The White Desert
We packed and left the Badiwiya after breakfast and walked
over to the Waha. There we met Amei, a German lady in
her early 60s who had been teaching in Namibia for the past
seven years and has travelled from South Africa through Malawi,
Mozambique, Tanzania, Kenya, Ethiopia and the Sudan on
her own in a Toyota Landcruiser of indeterminate vintage. She will
be joining our tour of the White Desert, scheduled to leave
Farafra at 1pm today.
After Friday prayers, the 4WD was loaded up and we set off in convoy,
with Achmed the school teacher driving us and Hamdi with
Amei in her car. Driving about 45km out of Farafra,
we found that the "White Desert" is actually only
about 100 metres off the main road. From there, we drove to the "New
White Desert" about 1km off the main road and just an extension
of the original White Desert.
was very spectacular with weird limestone rocks carved by the wind.
Limestone formations lying on the ground looked like the royal icing
one finds on wedding cakes. Unlike the Pinnacles, just north
of Perth in Western Australia, which were formed when
sand was washed away from around limestone deposits, this limestone
seems to lie on the top of the sand.

** SET TASK 1 **
In the listing, update the stretch from the line containing "The image size" through the end of the listing by replacing "mapping" with "rule", changing nothing else. Leave the pictures out of your answer.
The White Desert account and the listing come from separate, unrelated sources.

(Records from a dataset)
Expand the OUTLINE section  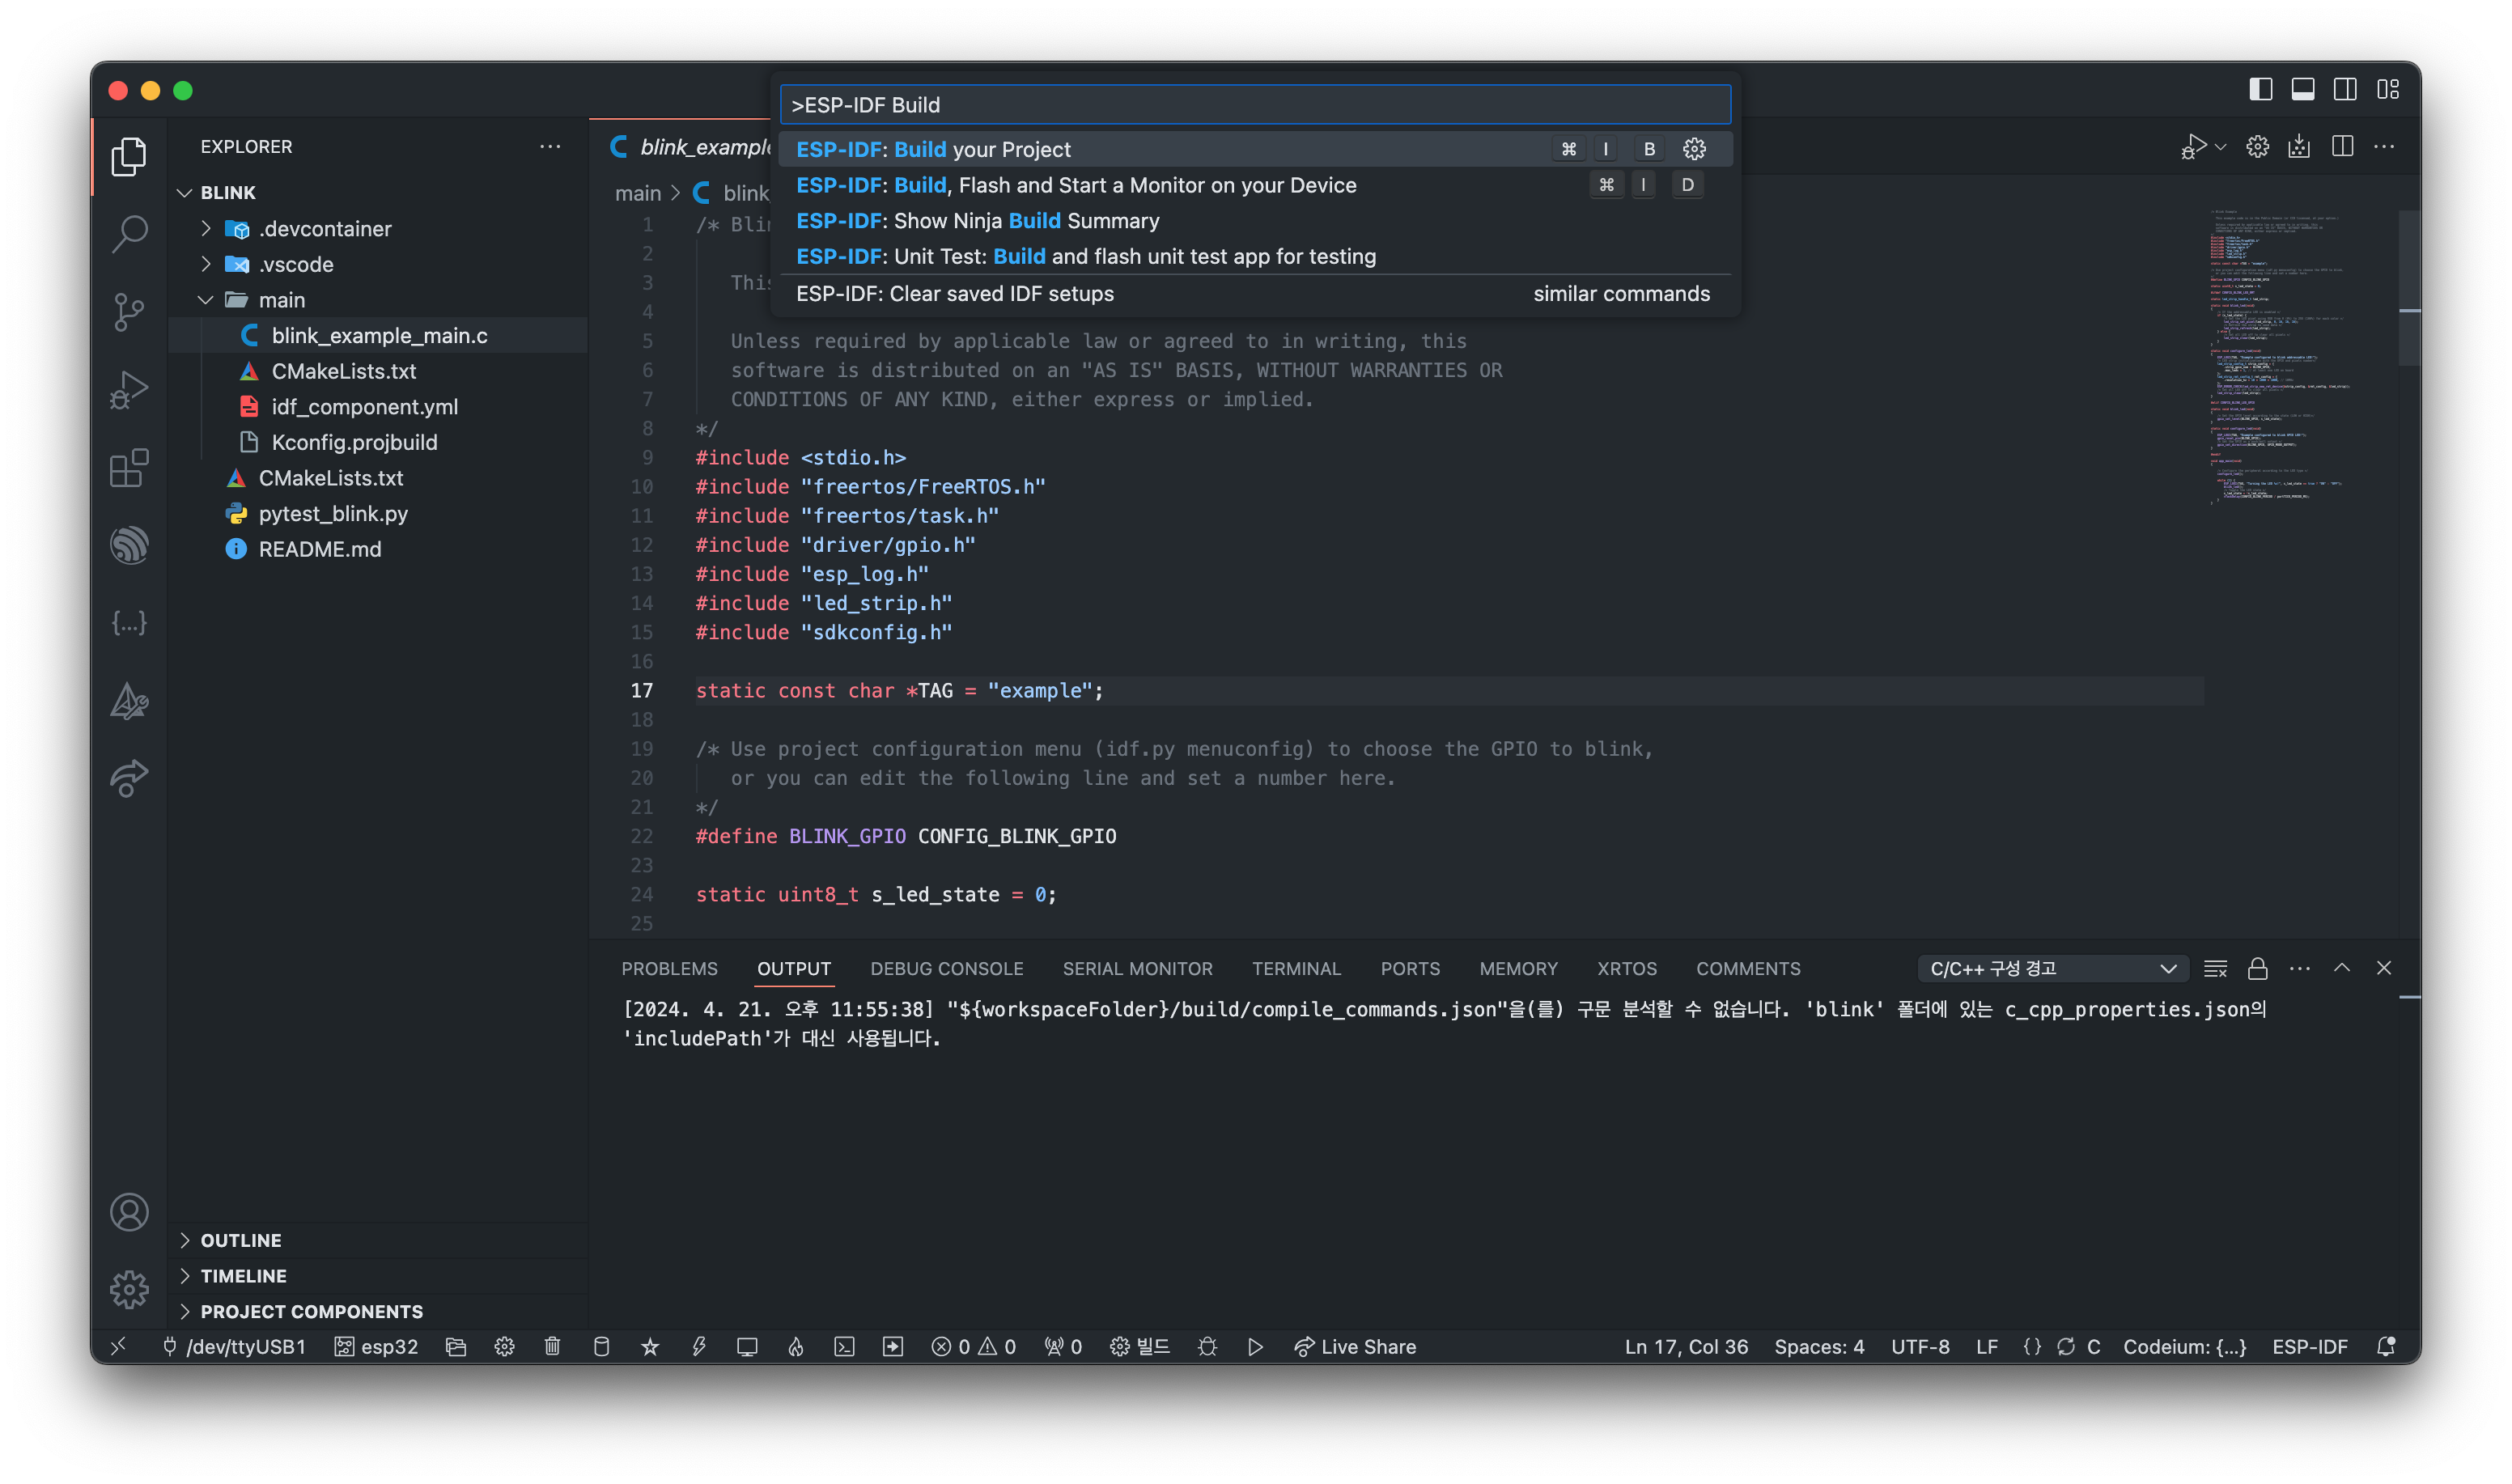[241, 1240]
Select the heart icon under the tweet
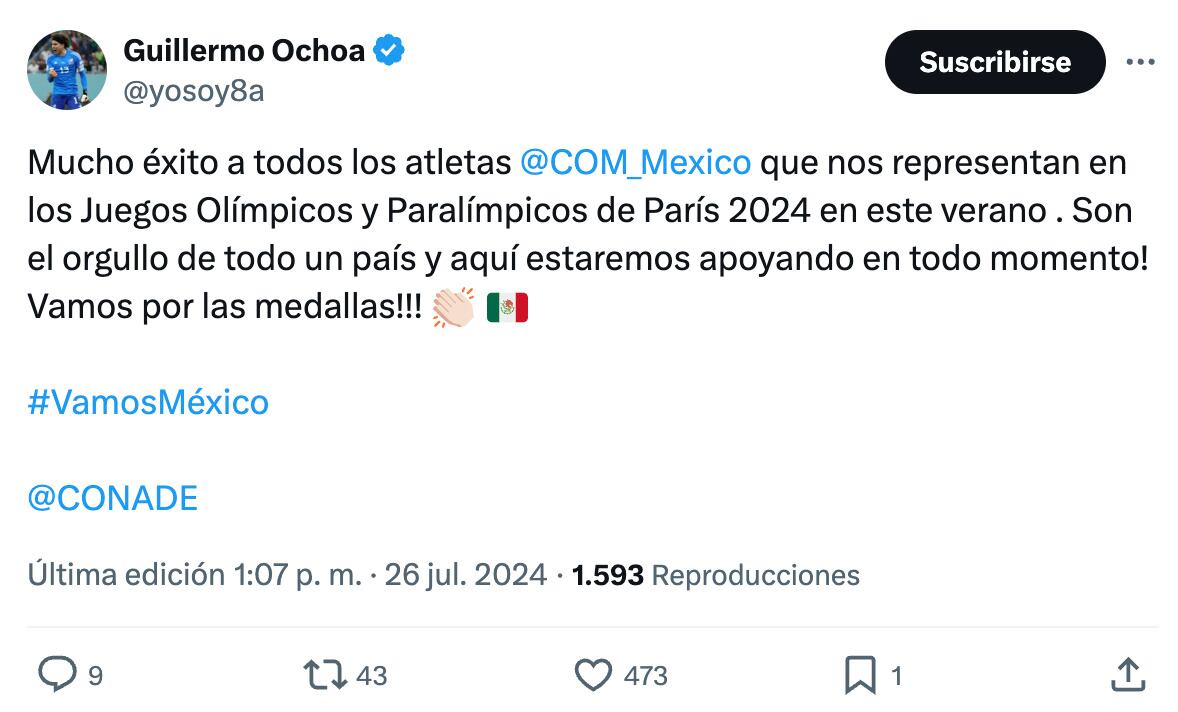This screenshot has width=1178, height=712. (596, 675)
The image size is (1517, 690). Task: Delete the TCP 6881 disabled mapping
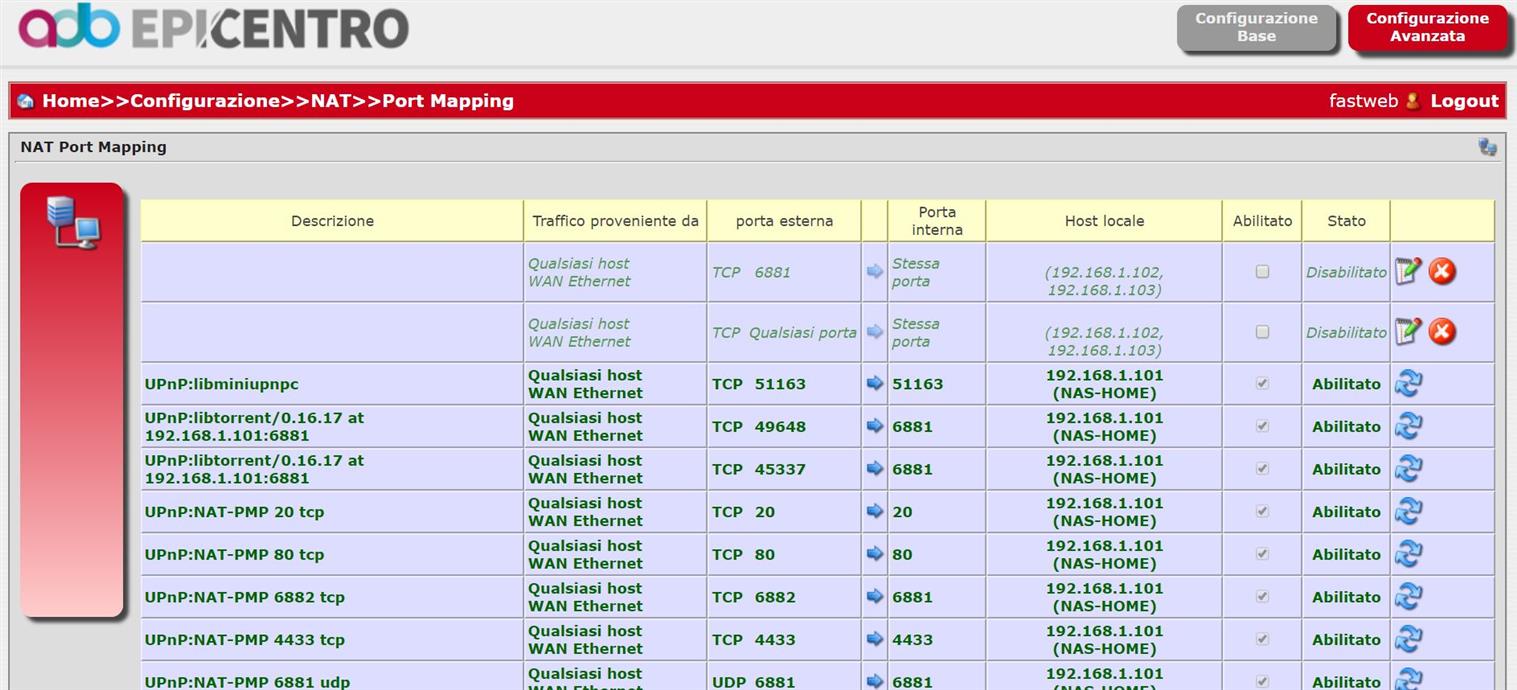pyautogui.click(x=1441, y=272)
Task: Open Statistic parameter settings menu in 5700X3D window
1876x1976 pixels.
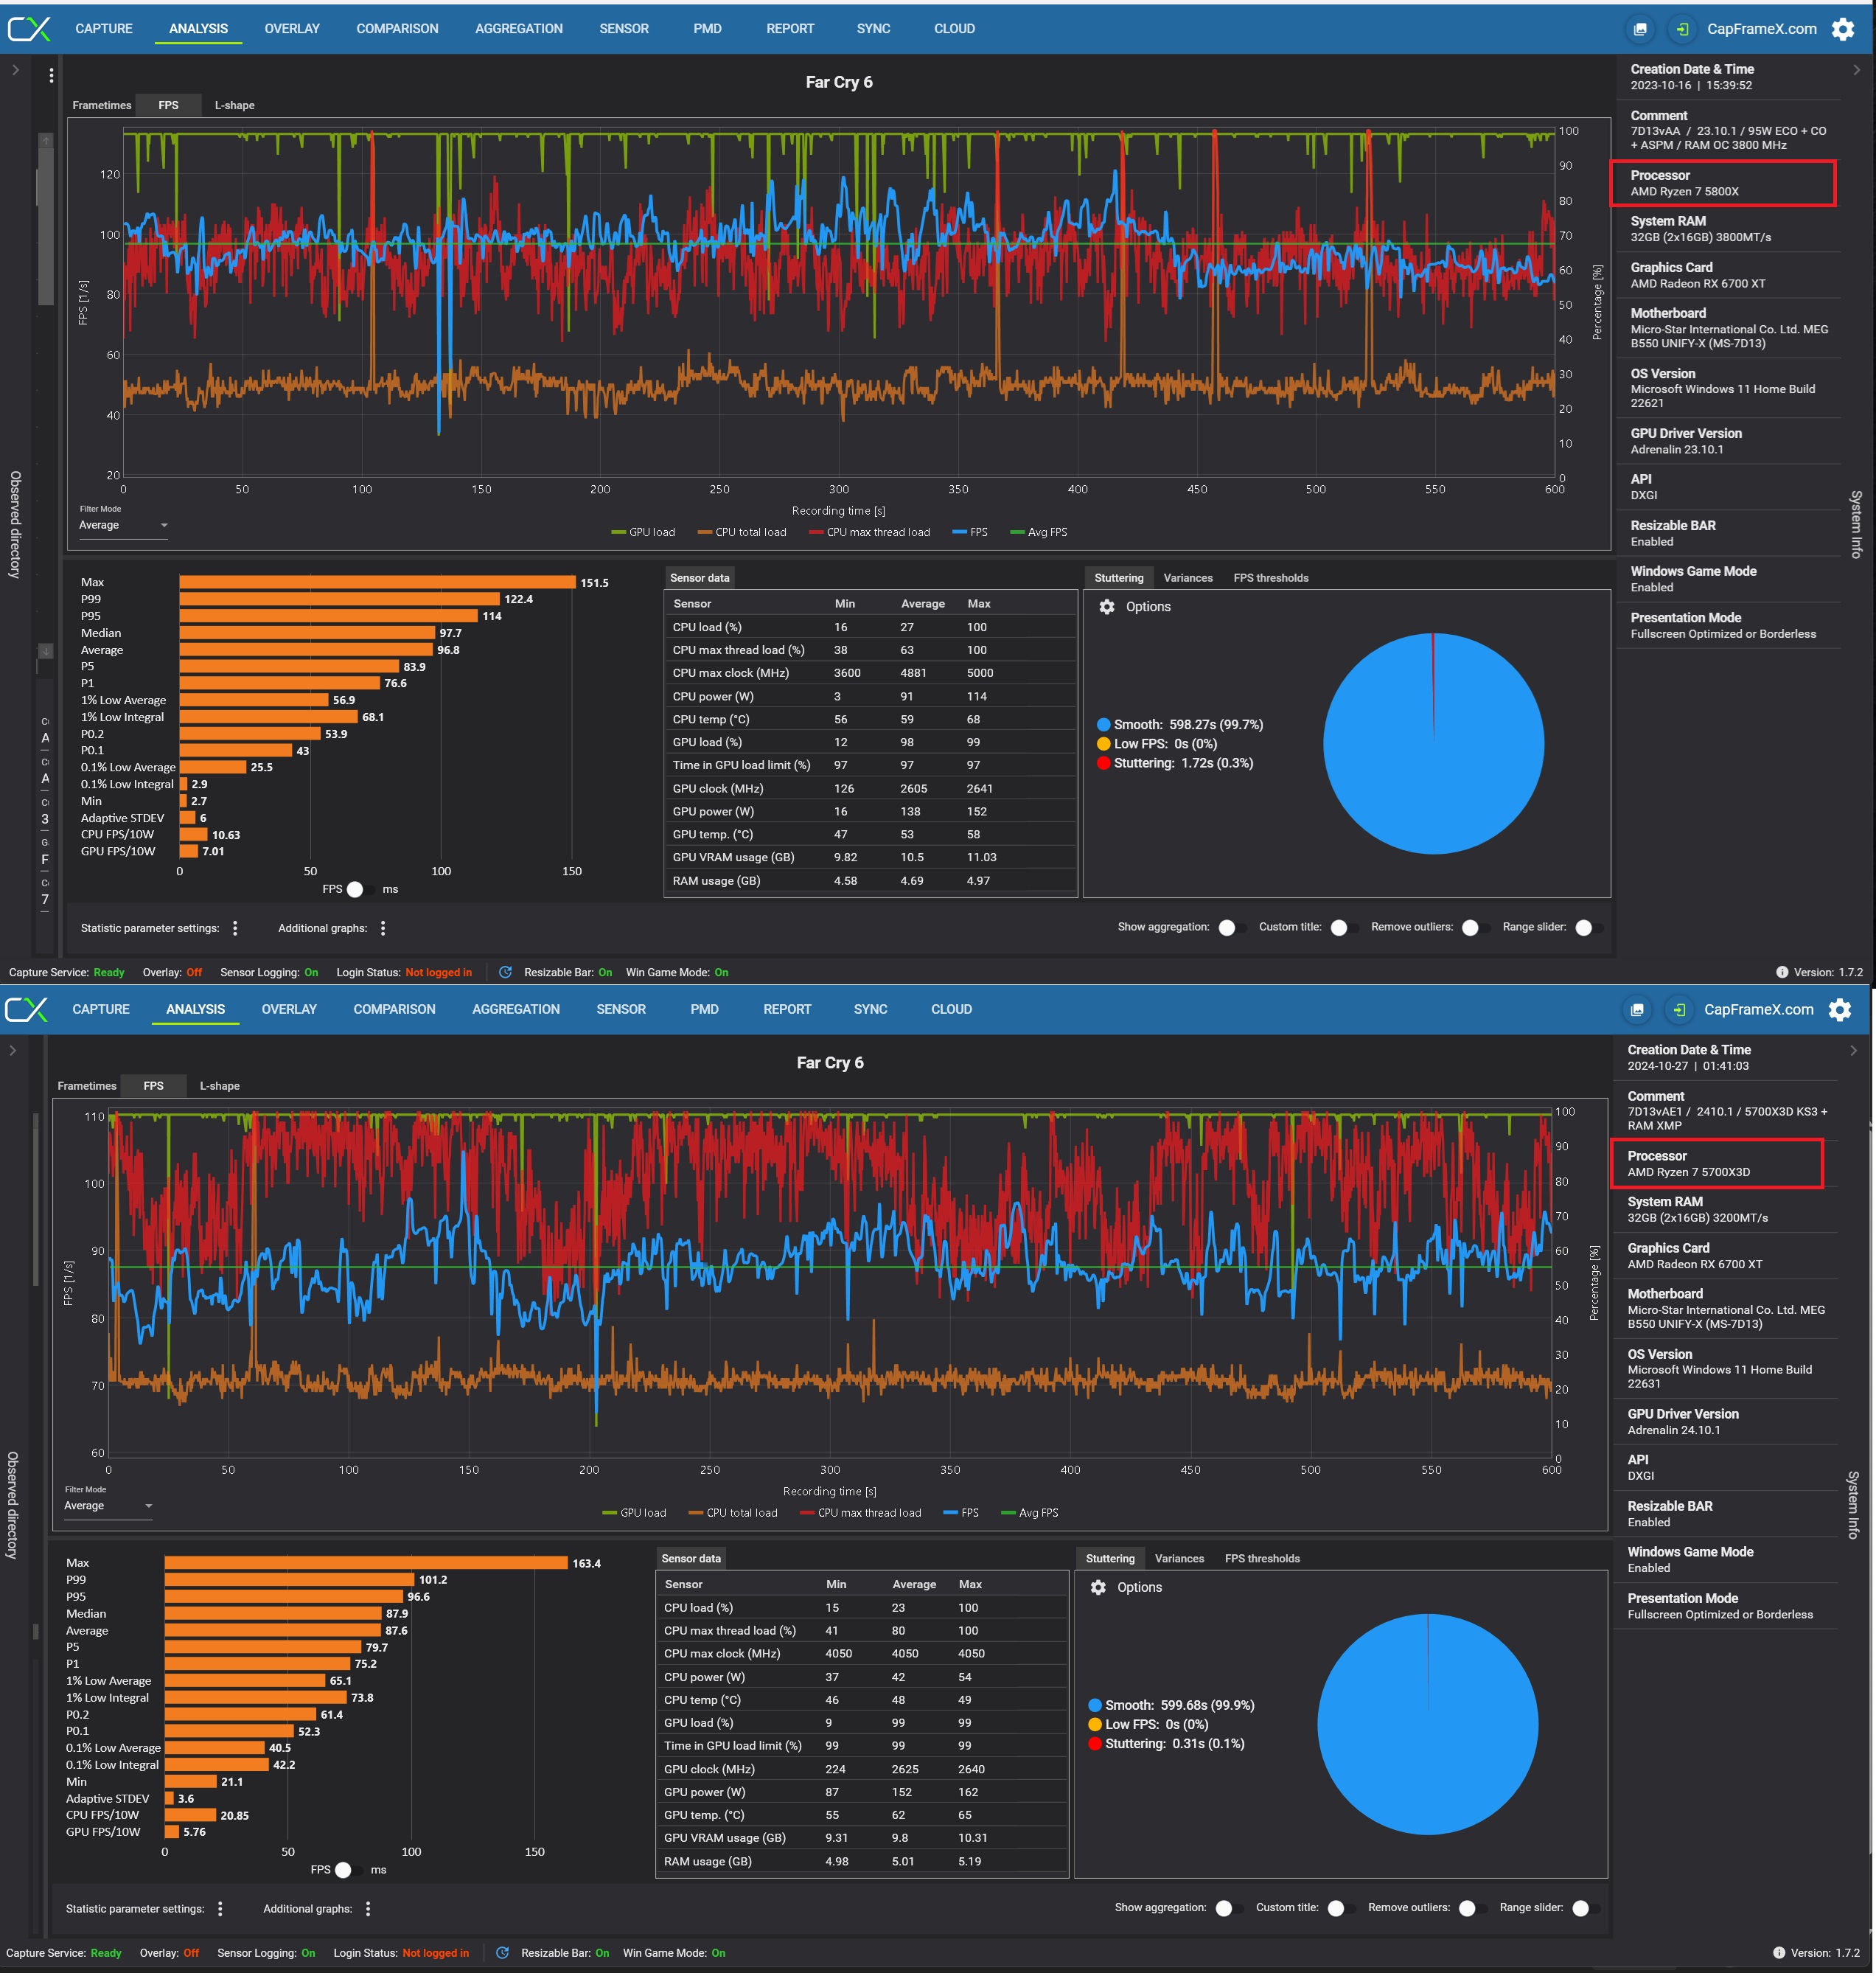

** SET TASK 2 **
In the White Desert account:
(a) How long had Amei been teaching in Namibia?
(b) About how far out of Farafra did the group drive?
(c) What did the limestone formations lying on the ground look like?

** EXERCISE OUTPUT 1 **
The image size is (1517, 690). Task: Delete the TCP 6881 disabled rule
pyautogui.click(x=1441, y=272)
Task: Open Statistic parameter settings menu in 5700X3D window
1876x1976 pixels.

** EXERCISE OUTPUT 2 **
(a) For the past seven years.
(b) About 45km.
(c) The royal icing one finds on wedding cakes.